## ABOUT THIS EXERCISE
Reproduce exactly the final portion of the data: every line from the one containing "Reveal the Secret" through the last line, inclusive.

BEGIN RAW DATA

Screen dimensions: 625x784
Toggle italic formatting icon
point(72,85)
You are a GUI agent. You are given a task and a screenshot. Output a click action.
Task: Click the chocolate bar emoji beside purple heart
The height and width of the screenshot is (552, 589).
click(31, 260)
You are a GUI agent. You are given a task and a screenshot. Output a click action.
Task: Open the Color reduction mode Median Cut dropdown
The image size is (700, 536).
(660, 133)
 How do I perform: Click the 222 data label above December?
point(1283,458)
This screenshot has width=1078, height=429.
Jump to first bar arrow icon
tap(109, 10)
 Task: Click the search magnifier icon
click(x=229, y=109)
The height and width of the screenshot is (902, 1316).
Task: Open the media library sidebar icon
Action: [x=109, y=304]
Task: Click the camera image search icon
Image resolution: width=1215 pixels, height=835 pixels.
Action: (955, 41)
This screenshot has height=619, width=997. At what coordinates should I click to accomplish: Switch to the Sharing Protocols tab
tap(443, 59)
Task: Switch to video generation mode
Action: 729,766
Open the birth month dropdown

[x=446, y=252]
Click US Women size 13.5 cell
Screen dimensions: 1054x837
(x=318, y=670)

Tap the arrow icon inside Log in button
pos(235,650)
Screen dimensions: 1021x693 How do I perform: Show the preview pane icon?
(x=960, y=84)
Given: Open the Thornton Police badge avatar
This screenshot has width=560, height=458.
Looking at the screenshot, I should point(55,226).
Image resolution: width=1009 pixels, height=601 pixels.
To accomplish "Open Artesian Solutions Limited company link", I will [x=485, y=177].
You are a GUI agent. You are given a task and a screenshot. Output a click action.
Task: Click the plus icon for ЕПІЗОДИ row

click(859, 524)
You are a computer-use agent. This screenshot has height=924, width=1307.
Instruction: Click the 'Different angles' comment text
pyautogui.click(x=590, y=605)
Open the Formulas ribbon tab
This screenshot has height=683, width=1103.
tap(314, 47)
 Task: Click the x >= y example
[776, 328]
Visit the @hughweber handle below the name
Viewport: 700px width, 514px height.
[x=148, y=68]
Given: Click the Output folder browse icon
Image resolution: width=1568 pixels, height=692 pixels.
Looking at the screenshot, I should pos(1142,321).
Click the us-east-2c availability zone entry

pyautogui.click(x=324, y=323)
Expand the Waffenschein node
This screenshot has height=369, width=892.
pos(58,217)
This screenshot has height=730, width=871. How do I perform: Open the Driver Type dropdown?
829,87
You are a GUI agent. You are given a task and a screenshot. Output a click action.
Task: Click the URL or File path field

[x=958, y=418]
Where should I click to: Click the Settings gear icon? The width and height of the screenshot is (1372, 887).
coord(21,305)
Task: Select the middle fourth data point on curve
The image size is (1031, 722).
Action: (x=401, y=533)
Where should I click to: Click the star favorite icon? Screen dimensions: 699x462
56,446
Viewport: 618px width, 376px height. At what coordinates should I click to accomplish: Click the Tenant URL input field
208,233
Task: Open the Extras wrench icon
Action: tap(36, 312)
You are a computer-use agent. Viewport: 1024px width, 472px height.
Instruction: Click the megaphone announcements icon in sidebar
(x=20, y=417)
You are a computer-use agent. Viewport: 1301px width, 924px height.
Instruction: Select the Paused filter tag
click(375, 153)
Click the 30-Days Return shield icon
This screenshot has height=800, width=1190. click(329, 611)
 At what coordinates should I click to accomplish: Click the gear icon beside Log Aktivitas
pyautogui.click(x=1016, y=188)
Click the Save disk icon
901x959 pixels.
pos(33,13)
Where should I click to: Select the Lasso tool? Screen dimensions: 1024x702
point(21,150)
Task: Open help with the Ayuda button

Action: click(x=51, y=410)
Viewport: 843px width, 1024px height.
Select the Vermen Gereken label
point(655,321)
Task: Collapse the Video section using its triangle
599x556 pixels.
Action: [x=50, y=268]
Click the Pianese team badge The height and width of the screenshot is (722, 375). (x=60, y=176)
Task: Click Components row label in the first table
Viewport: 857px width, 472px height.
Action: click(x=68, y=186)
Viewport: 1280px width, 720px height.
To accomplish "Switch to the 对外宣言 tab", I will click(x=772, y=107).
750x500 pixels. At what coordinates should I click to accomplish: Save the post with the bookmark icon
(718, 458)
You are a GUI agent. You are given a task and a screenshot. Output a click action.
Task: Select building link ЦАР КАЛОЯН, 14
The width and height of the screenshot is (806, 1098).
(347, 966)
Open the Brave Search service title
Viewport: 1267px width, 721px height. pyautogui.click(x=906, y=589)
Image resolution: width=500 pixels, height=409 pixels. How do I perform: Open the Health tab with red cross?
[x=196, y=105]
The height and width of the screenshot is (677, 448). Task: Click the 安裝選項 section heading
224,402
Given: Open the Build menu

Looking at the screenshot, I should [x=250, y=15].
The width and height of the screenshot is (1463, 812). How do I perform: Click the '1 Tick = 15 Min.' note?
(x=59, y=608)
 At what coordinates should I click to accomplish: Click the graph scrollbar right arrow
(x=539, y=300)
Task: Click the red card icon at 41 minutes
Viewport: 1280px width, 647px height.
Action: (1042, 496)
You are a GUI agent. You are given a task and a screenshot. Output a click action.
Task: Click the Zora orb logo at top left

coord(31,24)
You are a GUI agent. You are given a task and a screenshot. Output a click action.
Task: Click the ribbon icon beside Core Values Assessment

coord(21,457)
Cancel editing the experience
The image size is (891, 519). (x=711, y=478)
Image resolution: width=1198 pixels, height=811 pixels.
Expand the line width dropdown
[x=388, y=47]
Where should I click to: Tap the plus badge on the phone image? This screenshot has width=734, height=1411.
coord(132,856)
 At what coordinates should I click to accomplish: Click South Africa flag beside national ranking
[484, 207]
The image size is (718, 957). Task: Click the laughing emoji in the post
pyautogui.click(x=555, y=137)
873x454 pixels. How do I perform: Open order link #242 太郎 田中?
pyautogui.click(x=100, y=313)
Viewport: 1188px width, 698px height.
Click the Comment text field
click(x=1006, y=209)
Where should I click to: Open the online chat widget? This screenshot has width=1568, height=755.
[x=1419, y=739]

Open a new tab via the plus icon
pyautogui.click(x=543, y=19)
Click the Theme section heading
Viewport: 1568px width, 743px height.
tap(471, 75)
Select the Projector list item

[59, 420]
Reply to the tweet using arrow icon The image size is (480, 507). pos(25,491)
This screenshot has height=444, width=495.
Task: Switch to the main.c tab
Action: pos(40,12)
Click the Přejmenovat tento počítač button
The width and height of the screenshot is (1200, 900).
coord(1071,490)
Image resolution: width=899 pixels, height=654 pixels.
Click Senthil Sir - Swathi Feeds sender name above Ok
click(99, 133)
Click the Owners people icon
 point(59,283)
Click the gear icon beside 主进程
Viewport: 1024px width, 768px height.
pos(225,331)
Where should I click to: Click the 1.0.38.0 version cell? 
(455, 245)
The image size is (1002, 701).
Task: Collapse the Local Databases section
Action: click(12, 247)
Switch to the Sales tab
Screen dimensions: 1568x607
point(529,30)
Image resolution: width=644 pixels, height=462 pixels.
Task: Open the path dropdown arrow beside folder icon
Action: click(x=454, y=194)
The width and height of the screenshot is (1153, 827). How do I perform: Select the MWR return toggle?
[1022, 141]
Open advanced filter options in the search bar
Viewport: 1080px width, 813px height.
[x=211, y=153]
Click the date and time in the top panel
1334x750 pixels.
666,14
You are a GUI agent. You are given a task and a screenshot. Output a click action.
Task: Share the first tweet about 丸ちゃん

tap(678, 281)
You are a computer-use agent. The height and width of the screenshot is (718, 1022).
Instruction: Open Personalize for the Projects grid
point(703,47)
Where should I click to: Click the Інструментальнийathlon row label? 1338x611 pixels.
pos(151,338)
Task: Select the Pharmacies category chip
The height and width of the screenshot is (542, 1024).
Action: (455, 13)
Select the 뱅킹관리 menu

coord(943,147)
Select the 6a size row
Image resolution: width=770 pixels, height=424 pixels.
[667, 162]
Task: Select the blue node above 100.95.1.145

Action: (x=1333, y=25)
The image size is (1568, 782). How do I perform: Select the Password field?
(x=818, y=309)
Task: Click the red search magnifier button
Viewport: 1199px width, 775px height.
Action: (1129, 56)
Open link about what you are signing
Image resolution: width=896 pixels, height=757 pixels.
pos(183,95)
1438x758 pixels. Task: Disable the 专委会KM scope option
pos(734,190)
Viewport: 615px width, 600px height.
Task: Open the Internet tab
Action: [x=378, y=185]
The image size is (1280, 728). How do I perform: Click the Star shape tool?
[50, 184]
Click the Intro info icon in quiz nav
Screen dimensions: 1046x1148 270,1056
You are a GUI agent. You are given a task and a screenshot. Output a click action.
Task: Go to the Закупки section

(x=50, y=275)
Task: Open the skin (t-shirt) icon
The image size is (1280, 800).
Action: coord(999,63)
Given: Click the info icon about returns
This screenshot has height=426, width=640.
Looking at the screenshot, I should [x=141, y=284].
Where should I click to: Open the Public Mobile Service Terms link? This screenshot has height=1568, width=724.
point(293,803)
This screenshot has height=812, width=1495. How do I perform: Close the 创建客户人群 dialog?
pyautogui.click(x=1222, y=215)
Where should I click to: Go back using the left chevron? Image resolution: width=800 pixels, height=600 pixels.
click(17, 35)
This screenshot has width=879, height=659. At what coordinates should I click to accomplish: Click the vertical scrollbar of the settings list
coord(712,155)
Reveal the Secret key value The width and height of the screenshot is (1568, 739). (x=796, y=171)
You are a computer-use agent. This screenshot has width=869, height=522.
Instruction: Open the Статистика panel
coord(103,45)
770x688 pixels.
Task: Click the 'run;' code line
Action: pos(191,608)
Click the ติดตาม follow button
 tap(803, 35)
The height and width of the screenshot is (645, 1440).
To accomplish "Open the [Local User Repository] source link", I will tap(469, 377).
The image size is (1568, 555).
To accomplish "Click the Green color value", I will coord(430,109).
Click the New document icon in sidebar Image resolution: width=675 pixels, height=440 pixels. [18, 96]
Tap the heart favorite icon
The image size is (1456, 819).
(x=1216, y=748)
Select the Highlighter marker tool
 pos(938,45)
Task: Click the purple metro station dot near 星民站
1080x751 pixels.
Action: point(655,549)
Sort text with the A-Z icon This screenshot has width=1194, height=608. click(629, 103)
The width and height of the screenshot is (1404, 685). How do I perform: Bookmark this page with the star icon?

END RAW DATA

## EXERCISE OUTPUT
Reveal the Secret key value The width and height of the screenshot is (1568, 739). (x=796, y=171)
You are a computer-use agent. This screenshot has width=869, height=522.
Instruction: Open the Статистика panel
coord(103,45)
770x688 pixels.
Task: Click the 'run;' code line
Action: pos(191,608)
Click the ติดตาม follow button
 tap(803, 35)
The height and width of the screenshot is (645, 1440).
To accomplish "Open the [Local User Repository] source link", I will tap(469, 377).
The image size is (1568, 555).
To accomplish "Click the Green color value", I will coord(430,109).
Click the New document icon in sidebar Image resolution: width=675 pixels, height=440 pixels. [18, 96]
Tap the heart favorite icon
The image size is (1456, 819).
(x=1216, y=748)
Select the Highlighter marker tool
 pos(938,45)
Task: Click the purple metro station dot near 星民站
1080x751 pixels.
Action: point(655,549)
Sort text with the A-Z icon This screenshot has width=1194, height=608. click(629, 103)
The width and height of the screenshot is (1404, 685). How do I perform: Bookmark this page with the star icon?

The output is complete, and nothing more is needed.